John Marshall, the fourth chief justice of the United States, was born in Germantown, Va., 260 years ago, on Sept. 24, 1755.
Though known primarily for his service on the Supreme Court, Marshall also served as a congressional representative for a little more than a year (1799-1800) and as secretary of state for a little less than a year (1800-01).
After serving in the Continental Army during the Revolutionary War, Marshall studied at the College of William and Mary, and was admitted to the bar in 1780.
He established a private law practice but also entered politics, serving in the Virginia House of Delegates and the Virginia General Assembly. George Washington offered Marshall the position of attorney general (which he declined) in 1795.

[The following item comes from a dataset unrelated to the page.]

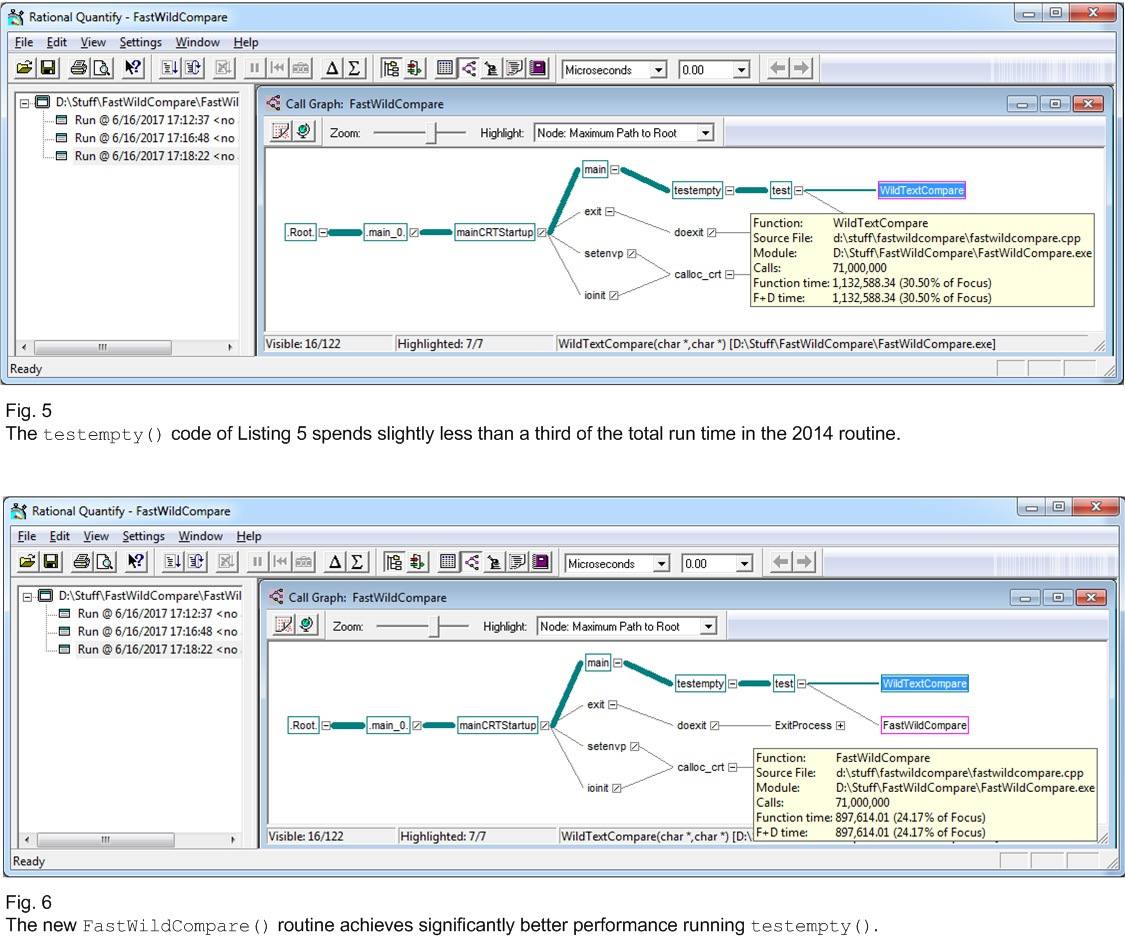Click the Call Graph view icon in the upper toolbar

Following Washington’s death in 1799, Marshall wrote a biography of the president; the first of the five volumes was published in 1804.
As the nation’s longest serving chief justice, Marshall administered the oath of office to five presidents: Thomas Jefferson (1801 and 1805), James Madison (1809 and 1813), James Monroe (1817 and 1821), John Quincy Adams (1825), and Andrew Jackson (1829 and 1833).
Marshall is widely respected for guiding the Supreme Court during its early years, shaping it as a stronger voice within the U.S. government, and as a power that could overturn state court rulings that conflict with the U.S. Constitution.
Marshall first appeared on a U.S. stamp in 1894, on the $5 green stamp from the first issue of the Bureau of Engraving and Printing (Scott 263).
He has been honored on other definitive stamps over the years, and on a 25¢ Supreme Court commemorative stamp in 1990 (Scott 2415).